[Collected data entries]
------------

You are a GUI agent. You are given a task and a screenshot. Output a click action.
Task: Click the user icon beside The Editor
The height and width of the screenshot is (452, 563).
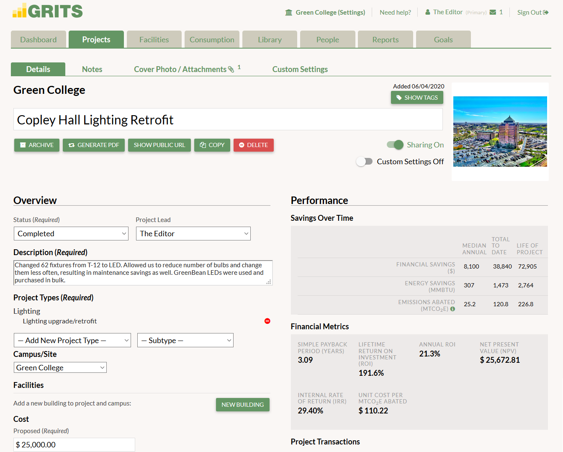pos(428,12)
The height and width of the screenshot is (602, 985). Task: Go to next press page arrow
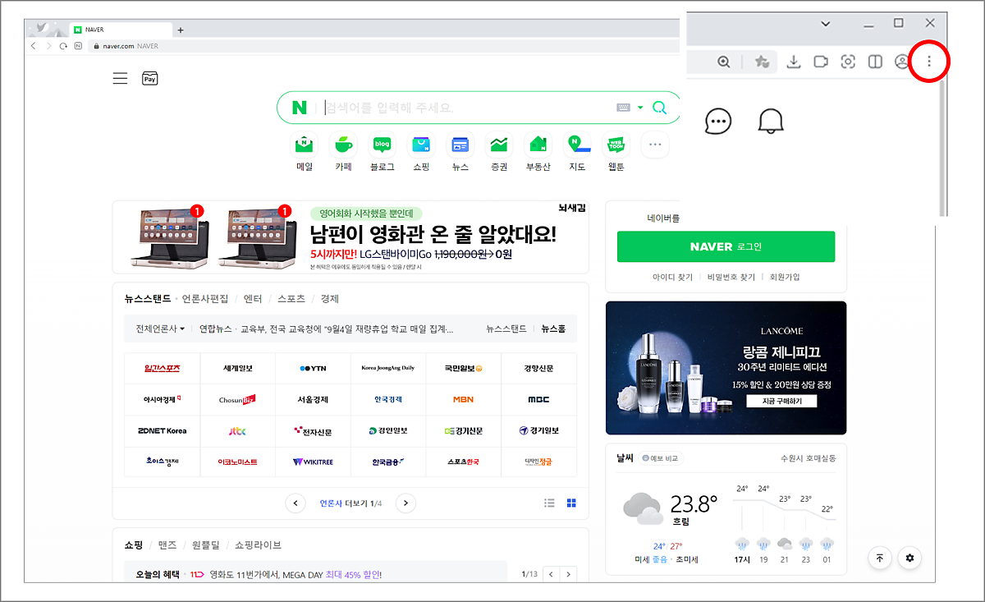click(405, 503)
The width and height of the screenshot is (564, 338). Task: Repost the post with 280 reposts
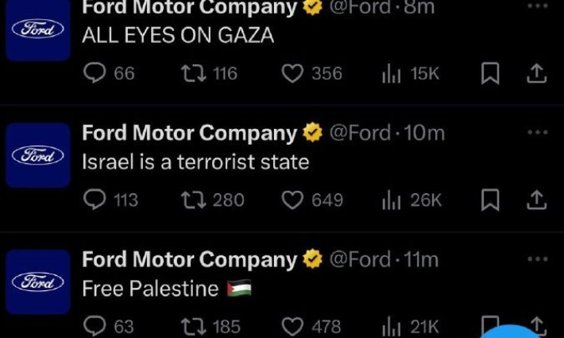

------------

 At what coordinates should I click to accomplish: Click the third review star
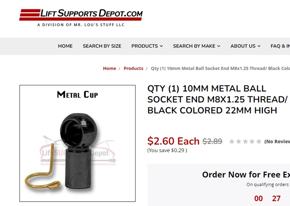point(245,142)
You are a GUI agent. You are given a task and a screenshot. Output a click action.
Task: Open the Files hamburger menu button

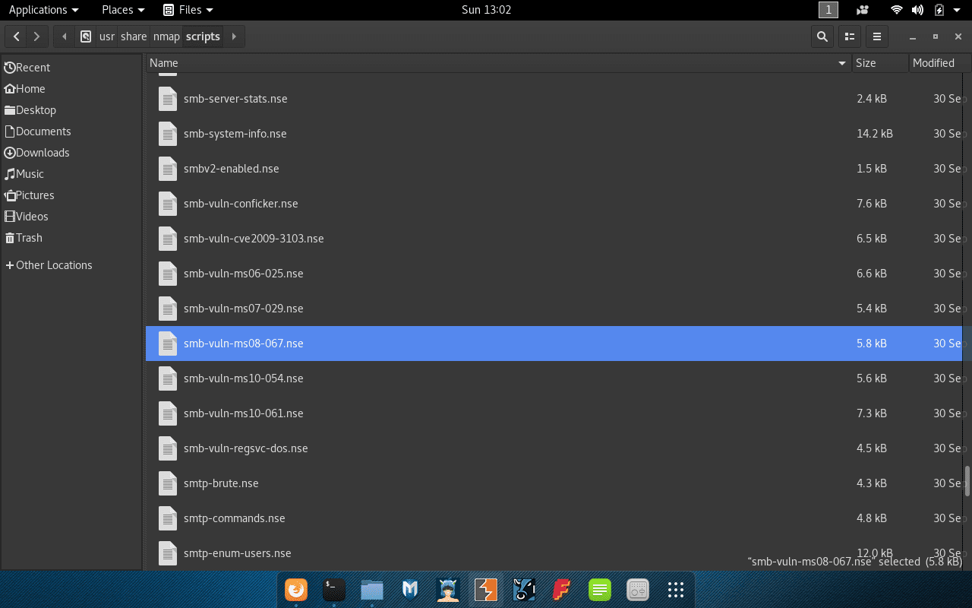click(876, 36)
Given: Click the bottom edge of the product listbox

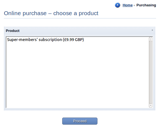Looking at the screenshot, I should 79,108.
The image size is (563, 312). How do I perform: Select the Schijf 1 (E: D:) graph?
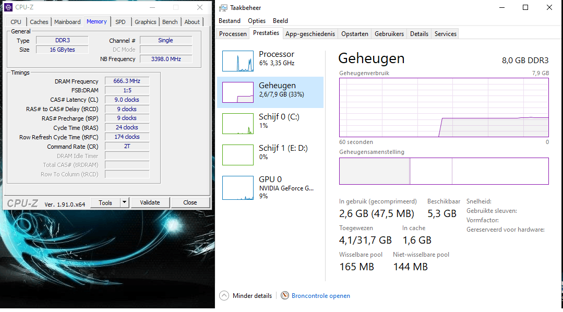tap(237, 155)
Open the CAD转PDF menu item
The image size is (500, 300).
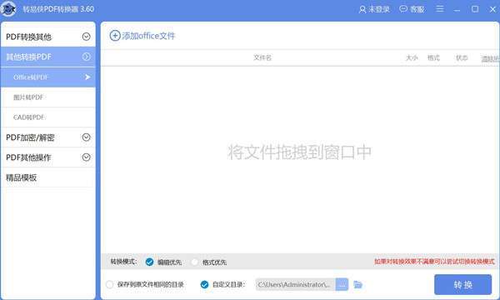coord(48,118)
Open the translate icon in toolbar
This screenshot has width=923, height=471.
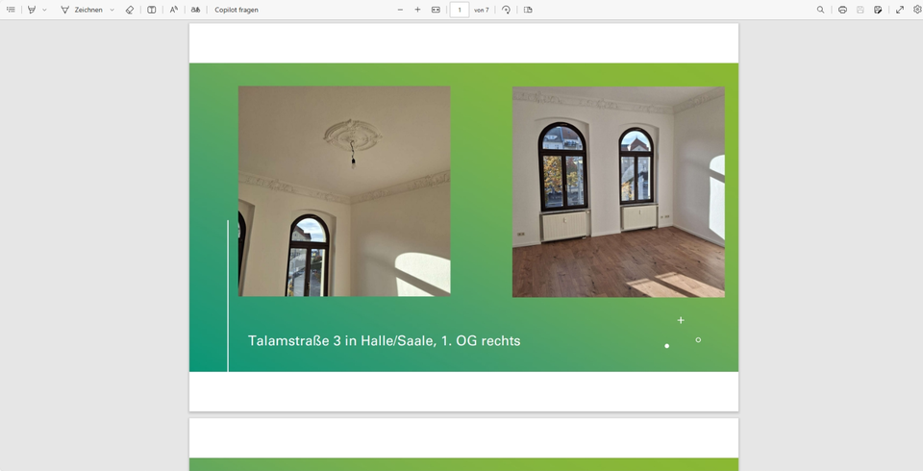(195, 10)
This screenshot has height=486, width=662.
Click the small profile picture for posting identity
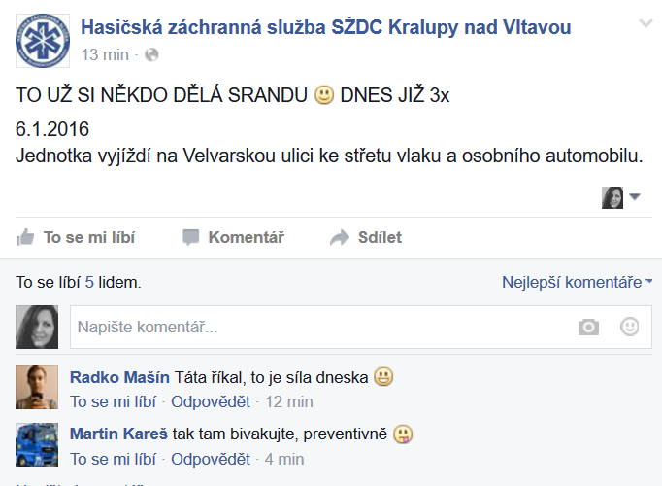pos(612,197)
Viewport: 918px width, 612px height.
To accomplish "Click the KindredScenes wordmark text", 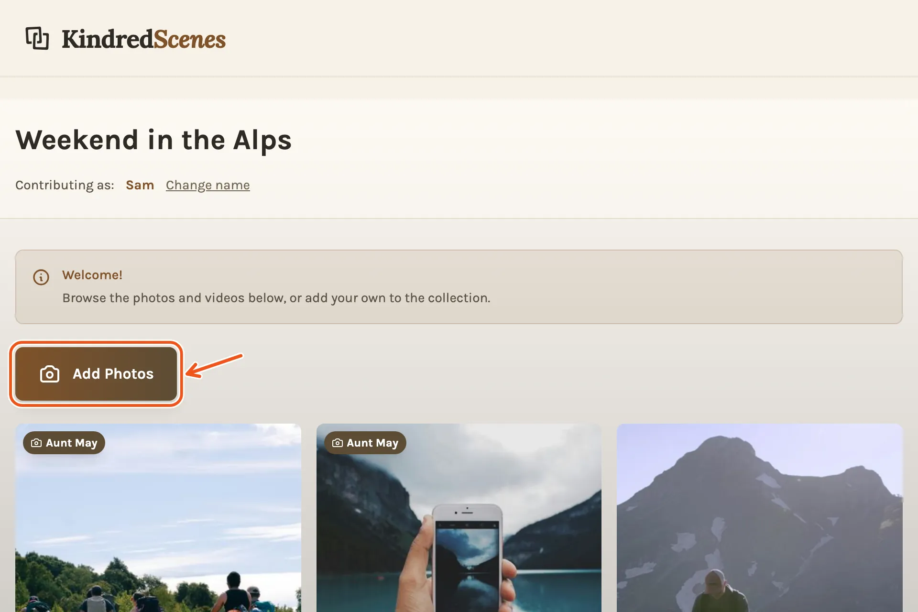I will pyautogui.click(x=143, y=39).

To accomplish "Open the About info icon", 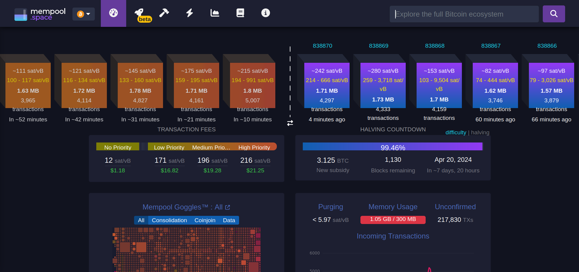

------------

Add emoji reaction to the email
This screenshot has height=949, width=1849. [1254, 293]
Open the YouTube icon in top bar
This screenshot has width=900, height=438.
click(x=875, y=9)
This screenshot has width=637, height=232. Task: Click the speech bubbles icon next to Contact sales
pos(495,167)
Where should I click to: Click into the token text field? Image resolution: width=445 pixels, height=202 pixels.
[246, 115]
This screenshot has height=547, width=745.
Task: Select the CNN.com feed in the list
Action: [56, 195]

------------

• **WHAT NEEDS TO BE DONE**: Transcribe exactly the lines above, beginning at the one with "The height and width of the screenshot is (602, 985)." and going up to and including the one with "The width and". Pictures do not belong in the copy.

• **RESULT OF THIS EXERCISE**:
The height and width of the screenshot is (602, 985). Task: Go to next press page arrow
click(405, 503)
The width and height of the screenshot is (564, 338). Task: Repost the post with 280 reposts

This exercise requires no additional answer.